Les hôtels croulent sous les dettes

Les opérateurs ont préféré financer leur développement par l'endettement plutôt que par la levée de capitaux en bourse.

Une erreur stratégique car, aujourd'hui, le poids des remboursements plombe leurs comptes et menace même leur survie.

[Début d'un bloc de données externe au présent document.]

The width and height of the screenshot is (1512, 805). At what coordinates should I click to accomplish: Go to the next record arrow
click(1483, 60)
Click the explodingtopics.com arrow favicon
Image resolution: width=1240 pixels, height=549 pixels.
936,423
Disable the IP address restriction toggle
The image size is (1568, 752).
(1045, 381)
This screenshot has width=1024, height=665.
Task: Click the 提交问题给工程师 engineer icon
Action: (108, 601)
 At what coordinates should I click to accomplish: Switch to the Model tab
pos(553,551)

Les titres des groupes hôteliers, qui avaient fortement pesé sur la tendance de la bourse de Port-Louis en 2012, redressent la tête et contribuent à la bonne performance (+12%) de l'indice SEMDEX depuis le début de l'année. New Mauritius Hotels (NMH) a ainsi touché un plus haut de quinze mois en affichant une progression de 38% et Lux Island Resorts est remonté à son plus haut niveau depuis 22 semaines en gagnant 21%. Seul Sun Resorts enregistre une hausse beaucoup plus modeste en remontant de 2%. Si la récente performance des hôtels est à souligner, il faut également remarquer que les cours de ces titres sont bien loin de leurs plus hauts historiques atteints début 2008. Par rapport à ces niveaux, NMH présente une décote de 54%, Sun Resorts affiche une chute de 73% et Lux un plongeon de 77%. Comme toutes les entreprises du secteur touristique, les hôtels ont pâti en 2012 de la stagnation des arrivées. La crise économique en Europe et les problèmes de dette souveraine dans la zone euro ont en effet entraîné une contraction du premier gisement de visiteurs du tourisme mauricien. Un recul tout juste compensé par la hausse des marchés émergents (Chine, Inde et Afrique du Sud). Mais la crise n'explique pas tout. En se basant sur l'objectif des 2 millions de touristes à l'horizon 2015, les groupes hôteliers se sont lancés dans des programmes de rénovation et plusieurs hôtels, notamment dans le segment haut de gamme, sont sortis de terre. Cet objectif n'étant pas en passe d'être réalisé, l'offre dépasse désormais largement la demande et les taux d'occupation s'en ressentent. Le nombre de chambres d’hôtel a augmenté de 7% en 2012 (sans compter la croissance importante de l’hébergement para-hôtelier) et le taux d'occupation, qui était de 76% en 2007, a chuté à environ 62 %. D'où la tentation de se lancer dans une guerre des prix qui risque à terme d'altérer la qualité du service et finalement d'affecter les comptes.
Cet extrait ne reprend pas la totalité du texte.